5. Х. Писал я недавно, что люблю только великое: великую подлость и великую добродетель, а вместе с тем я совершил самую мелкую и гадкую подлость. Подлость из-за ничтожного тщеславия. Я был так себе противен из-за нее, что не мог даже писать в дневник. Подлость эта со стороны покажется совсем незначительной и другие, возможно, даже и не примут это за подлость, но я обдумал и решил, что больше никогда, никогда этого не будет. Пусть я буду тысячу раз честолюбив, никогда мной не будет совершено ничего подобного. Из-за этого я потерял даже удовольствие после избрания меня председателем отряда, несмотря на явное нежелание вожатых, голосовавших против. В 19-ой школе меня проводили вожатые, а теперь за один месяц я добился огромного авторитета. Расскажу, как это было. Меня выбирали председателем отряда. Признаться, я хотел этого. И меня спросили: “Ты вел эту работу в 19-ой школе?” Я сказал: “Да, я был председателем отряда”, когда я им никогда не был. Я взглянул на Уеду. Он улыбался. Я был всегда на более высоких должностях, но я соврал, чтобы меня избрали, когда был бы выбран и без этого. Черт знает, как противен я себе. Подлости преследуют меня. (…)
9. Х. Я покончил с NN. Сверх ожидания она не называла меня негодяем. Видно, я сам ей надоел.
Но это все позади. (Мы любим забывать неприятное. Это в человеческой природе. 5.I.36).
Сегодняшний день был днем решительного моего сближения с Пуцилло. Мучимый гадкой меланхолией, я обратился к нему и нашел в нем неоценимого и чуткого товарища. Не время, не характер сближают людей, сближает их взаимное понимание. Только сегодня я увидел всю глубину и справедливость его натуры, только сегодня понял, как тонко он умеет понимать.
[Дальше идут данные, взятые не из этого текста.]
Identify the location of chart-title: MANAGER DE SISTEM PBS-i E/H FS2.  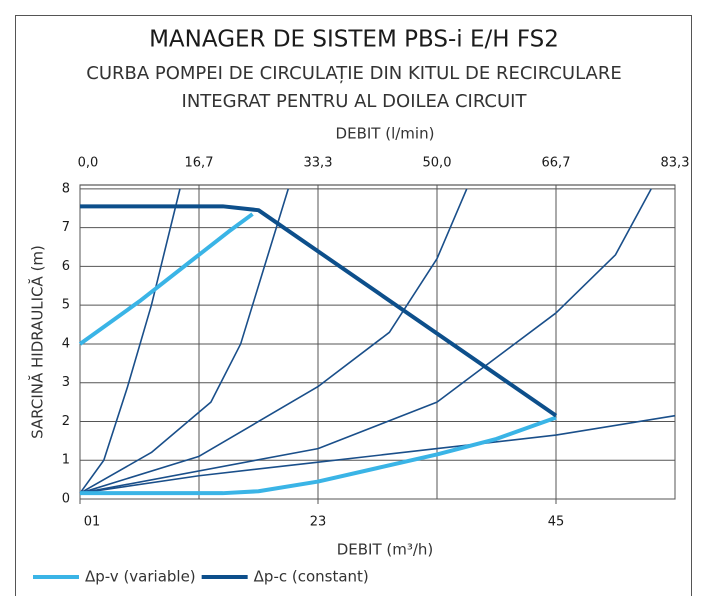
(354, 40).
Мы говорили о многом. О чем? Обо всем. Мы изливали друг другу самые сокровенные мысли и движения души. Он увлекается толстовством, и его взгляды мне очень нравятся.
“Обдумывай! — сказал он мне. — Люби, но обдумывай”. Да, он прав. Только это спасет меня от легкомыслия. Пуцилло старается анализировать свою натуру и склонен недооценивать себя. “Я очень многое, очень мучительно переживаю, — говорил мне он. — Как мучительно хотеть что-нибудь делать и не иметь возможности это исполнить!” Он вообще называл себя неспособным и глупым и мне большого труда стоило переубедить его в этом.
Цель жизни, по его, работа. Он желает своей жизнью вложить небольшую лепту в работу всего человечества.
Я вижу, что нашел неоценимого друга.
Он понимает гораздо тоньше, чем Жорка или Зигель, и ему можно поверить больше.